EXCERPTED RECORDS =>

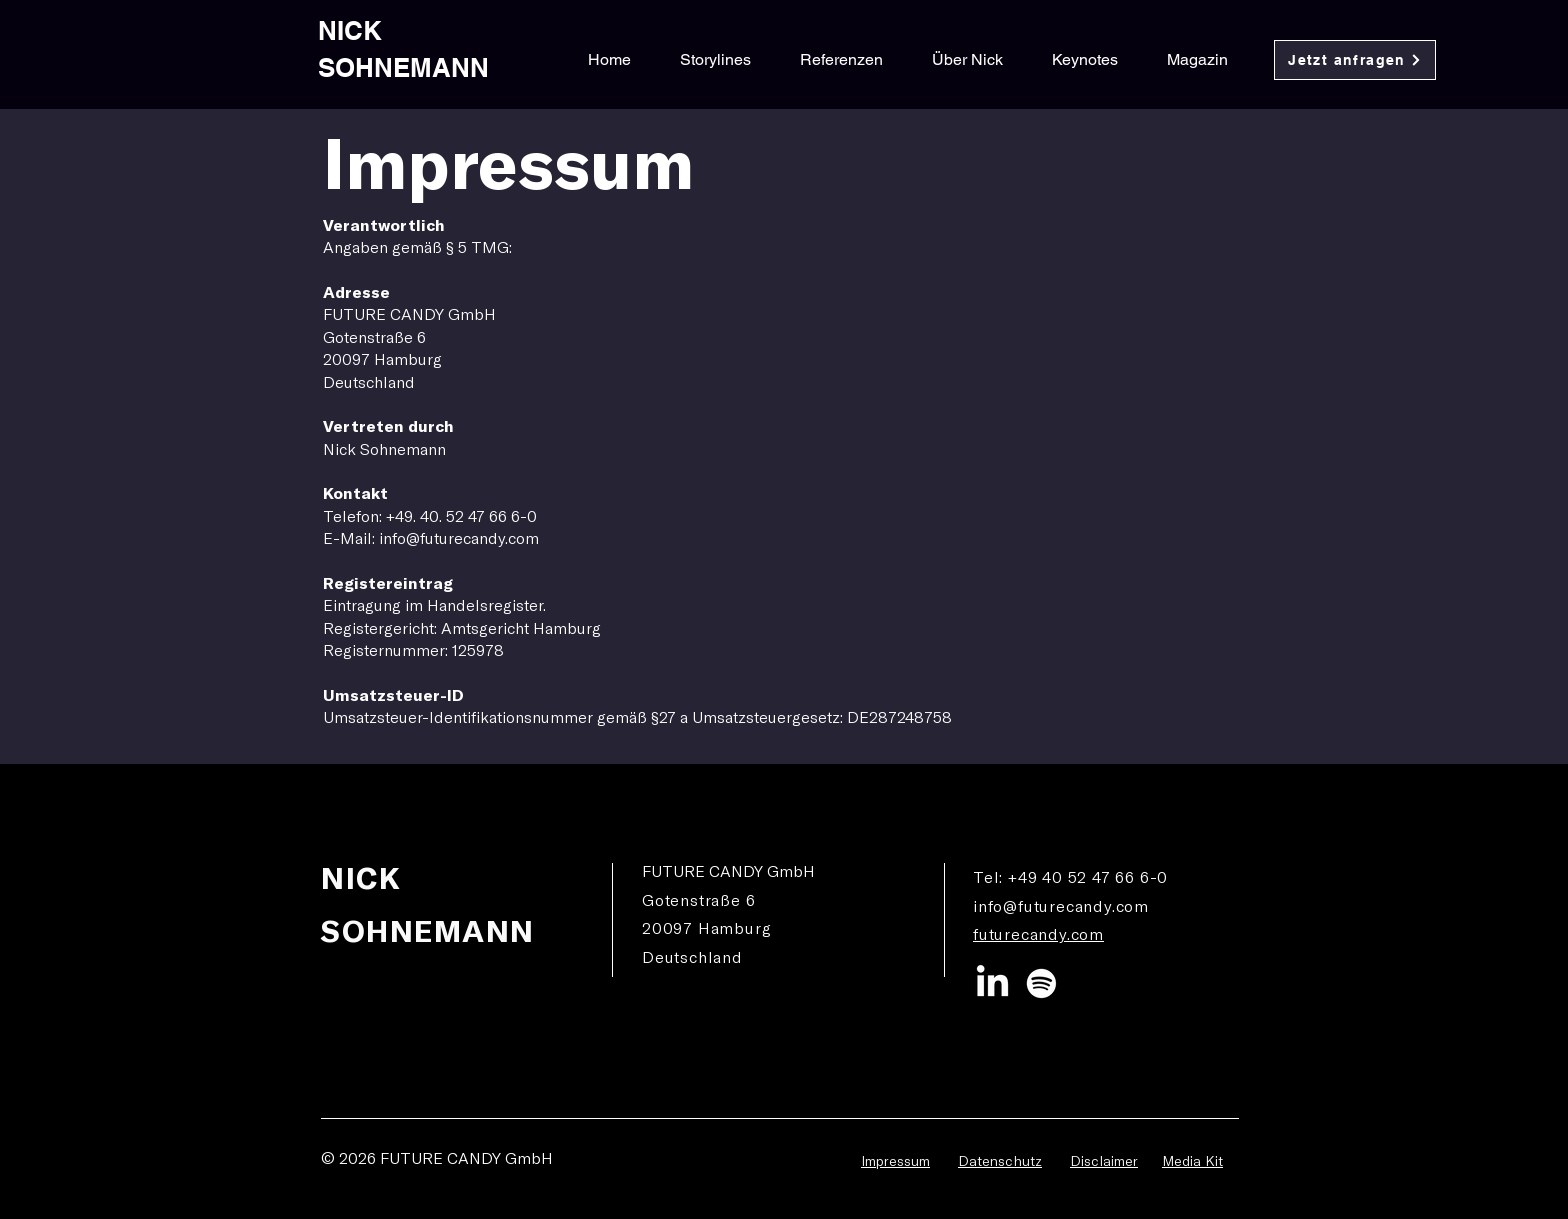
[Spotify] (1041, 983)
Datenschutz (1000, 1160)
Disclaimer (1104, 1160)
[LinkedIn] (992, 983)
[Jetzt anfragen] (1355, 60)
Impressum (895, 1160)
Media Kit (1192, 1160)
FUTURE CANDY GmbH (466, 1157)
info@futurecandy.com (1061, 905)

CHALLENGE => Reproduce the material above word for word, leaving out the pictures.

RESPONSE TO THIS EXERCISE =>
[Spotify] (1041, 983)
Datenschutz (1000, 1160)
Disclaimer (1104, 1160)
[LinkedIn] (992, 983)
[Jetzt anfragen] (1355, 60)
Impressum (895, 1160)
Media Kit (1192, 1160)
FUTURE CANDY GmbH (466, 1157)
info@futurecandy.com (1061, 905)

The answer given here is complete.